Understanding Skip Tracing

By skipashraful Updated January 5, 2024 Reviewed by skipashraful

Exploring Skip Tracing

Understanding Skip Tracing involves the pursuit of an individual who has departed their known location, typically in an attempt to avoid detection. The individual, often referred to as the person of interest (POI), is deliberately attempting to remain concealed. This practice frequently arises within debt collection efforts, where the POI is evading repaying a financial obligation and is attempting to stay hidden from their creditors.

Skip tracing is a service frequently offered by private investigators, constituting an estimated 20 to 30% of their workload. The investigator’s task is to uncover the POI’s contact details and current whereabouts, with the information subsequently handed over to the client without direct contact with the POI.

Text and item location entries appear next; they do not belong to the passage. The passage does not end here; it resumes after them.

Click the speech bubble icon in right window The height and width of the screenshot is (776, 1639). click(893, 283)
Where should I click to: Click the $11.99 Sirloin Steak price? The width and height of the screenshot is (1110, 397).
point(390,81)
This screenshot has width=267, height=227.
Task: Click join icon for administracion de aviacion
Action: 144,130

While debt evasion is a common reason for skip tracing, there are several other motives to locate an individual, including:

1. Sourcing witnesses for legal matters
2. Identifying heirs for estate matters
3. Delivering legal process documents to individuals involved in legal proceedings
4. Tracing defendants who have failed to appear in court
5. Finding individuals who have skipped bail
6. Locating individuals who haven’t fulfilled payment obligations to a business for rendered services

The primary objective of a skip tracer is to ascertain the current residence and address of the individual. Notably, unlike bounty hunters, skip tracers lack the authority to apprehend or detain individuals. Upon completing an assignment, most clients seek the following information from an Understanding Skip Tracing:

1. Present address
2. Current employment details (if applicable)
3. Current phone number
4. Social security number or other forms of identification
5. Supporting evidence, such as photographs or documentation, that corroborates the investigator’s findings

The core of skip-tracing work revolves around research. This is facilitated through a range of tools and methods, including:

1. Investigative databases, providing data on phone numbers, addresses, and vehicular movements
2. Open source intelligence, encompassing research in the deep web, gathering social media data, and utilizing online resources
3. Public records, which encompass property tax records, court documents, and more
4. Interviews with associates, coworkers, and neighbors of the POI
5. Surveillance at known frequented locations or past residences of the POI
6. Area canvassing, focusing on places the POI might visit Understanding Skip Tracing.

While basic web searches or online information can make locating the POI more economical, instances requiring area canvassing or surveillance can lead to higher costs, potentially doubling or tripling the expense of a fundamental search.